Today it boasts an award-winning, 16-bedroomed 'posh B&B', self-contained holiday flat, café and restaurant, delicatessen, a pizza takeaway service, and outside catering business.

Mr Wilson said they had worked closely with North Norfolk District Council's planning department towards a common goal which benefited not only Byfords and its customers, but the local area.

'Byfords has helped keep Holt alive, while Holt has helped keep Byfords alive - it's a thriving business which draws people in, with customers then taking a look around the town's art galleries and shops and spending money in the local community,' said Mr Wilson.

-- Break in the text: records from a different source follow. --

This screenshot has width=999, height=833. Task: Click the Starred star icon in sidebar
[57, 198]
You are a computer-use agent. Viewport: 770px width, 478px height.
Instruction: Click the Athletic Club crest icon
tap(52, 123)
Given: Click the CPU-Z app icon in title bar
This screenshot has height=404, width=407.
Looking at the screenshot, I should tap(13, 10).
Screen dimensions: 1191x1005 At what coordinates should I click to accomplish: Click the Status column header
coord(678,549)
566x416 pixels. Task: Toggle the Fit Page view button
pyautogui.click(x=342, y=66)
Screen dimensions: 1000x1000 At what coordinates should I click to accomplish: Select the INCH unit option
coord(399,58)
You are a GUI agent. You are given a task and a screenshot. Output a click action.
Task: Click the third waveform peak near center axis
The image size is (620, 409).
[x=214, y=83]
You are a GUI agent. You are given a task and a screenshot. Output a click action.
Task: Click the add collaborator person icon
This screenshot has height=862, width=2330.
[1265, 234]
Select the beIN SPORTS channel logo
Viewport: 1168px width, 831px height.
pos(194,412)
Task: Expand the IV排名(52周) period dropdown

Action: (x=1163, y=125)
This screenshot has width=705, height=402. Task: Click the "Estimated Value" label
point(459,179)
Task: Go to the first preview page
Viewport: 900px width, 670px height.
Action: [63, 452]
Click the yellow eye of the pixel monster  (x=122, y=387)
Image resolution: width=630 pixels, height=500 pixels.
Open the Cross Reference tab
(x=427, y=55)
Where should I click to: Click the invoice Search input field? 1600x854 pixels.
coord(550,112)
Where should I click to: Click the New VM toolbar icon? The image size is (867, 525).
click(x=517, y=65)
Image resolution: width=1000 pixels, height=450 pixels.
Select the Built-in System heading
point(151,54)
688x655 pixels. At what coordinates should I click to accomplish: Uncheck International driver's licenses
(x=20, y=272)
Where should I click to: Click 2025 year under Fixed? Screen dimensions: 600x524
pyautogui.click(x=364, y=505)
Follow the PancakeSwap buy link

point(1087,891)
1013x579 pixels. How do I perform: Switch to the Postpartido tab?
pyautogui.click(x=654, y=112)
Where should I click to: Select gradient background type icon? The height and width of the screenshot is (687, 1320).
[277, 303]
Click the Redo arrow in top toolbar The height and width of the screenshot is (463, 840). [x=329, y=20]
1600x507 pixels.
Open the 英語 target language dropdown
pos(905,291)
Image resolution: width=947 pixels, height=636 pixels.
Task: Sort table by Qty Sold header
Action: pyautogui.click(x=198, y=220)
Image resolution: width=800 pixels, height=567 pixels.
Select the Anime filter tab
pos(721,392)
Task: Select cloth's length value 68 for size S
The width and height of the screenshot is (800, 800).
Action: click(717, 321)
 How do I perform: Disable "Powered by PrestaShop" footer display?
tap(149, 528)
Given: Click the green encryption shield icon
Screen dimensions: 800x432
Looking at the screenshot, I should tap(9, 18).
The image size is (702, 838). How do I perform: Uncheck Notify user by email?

Similarly customers visiting Holt's galleries and shops often stopped off at Byfords for a coffee. Byfords also employed local people and used local suppliers, which had a positive impact on the area.

Mr Wilson added: 'Customers appreciate this and like to frequent the place because of this, and so it's a self-fulfilling circle.'

Mary Alexander, vice chairman of the Holt Society, said the town was 'on-trend' with many people seeking it out because its shops were not homogenous.

'Because the properties are small in the main, they haven't suffered from the blight of chain stores and those we do have - Joules and Fat Face - tend to want to work with us. Fat Face went out of its way to modify its windows and corporate signage to fit in with Appleyard,' said Mrs Alexander.

'Holt has a distinct identity and in the main shopkeepers respect that sense of place. The Holt Society has always been of the view that good design is good for business and the majority of businesses understand and embrace that.'

A spokesman for Chapelfield said since opening in 2005, the centre, which contained more than 90 shops, cafés and restaurants, had become a major attraction in the region, helping to cement Norwich's ranking among the UK's top 10 shopping destinations.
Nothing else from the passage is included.